ASSIGNED TASK: Exactly the lines from the line containing "The width and height of the screenshot is (200, 190)." through the last line of the entries below should appear in the answer, reproduced verbatim.

DATA FOR THIS EXERCISE:
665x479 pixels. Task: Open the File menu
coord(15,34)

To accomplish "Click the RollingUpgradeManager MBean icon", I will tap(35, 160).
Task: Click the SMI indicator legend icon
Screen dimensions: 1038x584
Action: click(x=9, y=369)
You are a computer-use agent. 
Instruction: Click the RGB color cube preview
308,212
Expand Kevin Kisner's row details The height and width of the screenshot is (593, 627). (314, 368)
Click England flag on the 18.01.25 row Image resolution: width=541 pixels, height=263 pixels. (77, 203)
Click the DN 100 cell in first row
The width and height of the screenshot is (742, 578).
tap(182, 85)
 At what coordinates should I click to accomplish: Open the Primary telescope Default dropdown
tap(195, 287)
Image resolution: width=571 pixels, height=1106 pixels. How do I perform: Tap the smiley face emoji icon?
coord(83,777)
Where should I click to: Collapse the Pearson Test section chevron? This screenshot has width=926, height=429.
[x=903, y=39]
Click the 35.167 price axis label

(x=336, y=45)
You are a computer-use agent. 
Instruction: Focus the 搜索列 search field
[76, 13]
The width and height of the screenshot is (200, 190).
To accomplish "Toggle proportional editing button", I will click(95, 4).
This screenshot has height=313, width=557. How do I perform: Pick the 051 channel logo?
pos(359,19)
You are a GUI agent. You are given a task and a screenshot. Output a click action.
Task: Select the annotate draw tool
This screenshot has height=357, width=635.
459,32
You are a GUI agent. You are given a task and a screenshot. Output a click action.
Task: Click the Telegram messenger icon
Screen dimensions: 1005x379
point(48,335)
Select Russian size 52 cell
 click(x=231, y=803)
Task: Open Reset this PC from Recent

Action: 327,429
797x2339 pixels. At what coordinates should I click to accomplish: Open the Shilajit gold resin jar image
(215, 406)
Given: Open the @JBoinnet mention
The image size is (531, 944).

ANSWER FOR THE TASK:
The width and height of the screenshot is (200, 190).
To accomplish "Toggle proportional editing button", I will click(95, 4).
This screenshot has height=313, width=557. How do I perform: Pick the 051 channel logo?
pos(359,19)
You are a GUI agent. You are given a task and a screenshot. Output a click action.
Task: Select the annotate draw tool
This screenshot has height=357, width=635.
459,32
You are a GUI agent. You are given a task and a screenshot. Output a click action.
Task: Click the Telegram messenger icon
Screen dimensions: 1005x379
point(48,335)
Select Russian size 52 cell
 click(x=231, y=803)
Task: Open Reset this PC from Recent

Action: 327,429
797x2339 pixels. At what coordinates should I click to accomplish: Open the Shilajit gold resin jar image
(215, 406)
Given: Open the @JBoinnet mention
The image size is (531, 944).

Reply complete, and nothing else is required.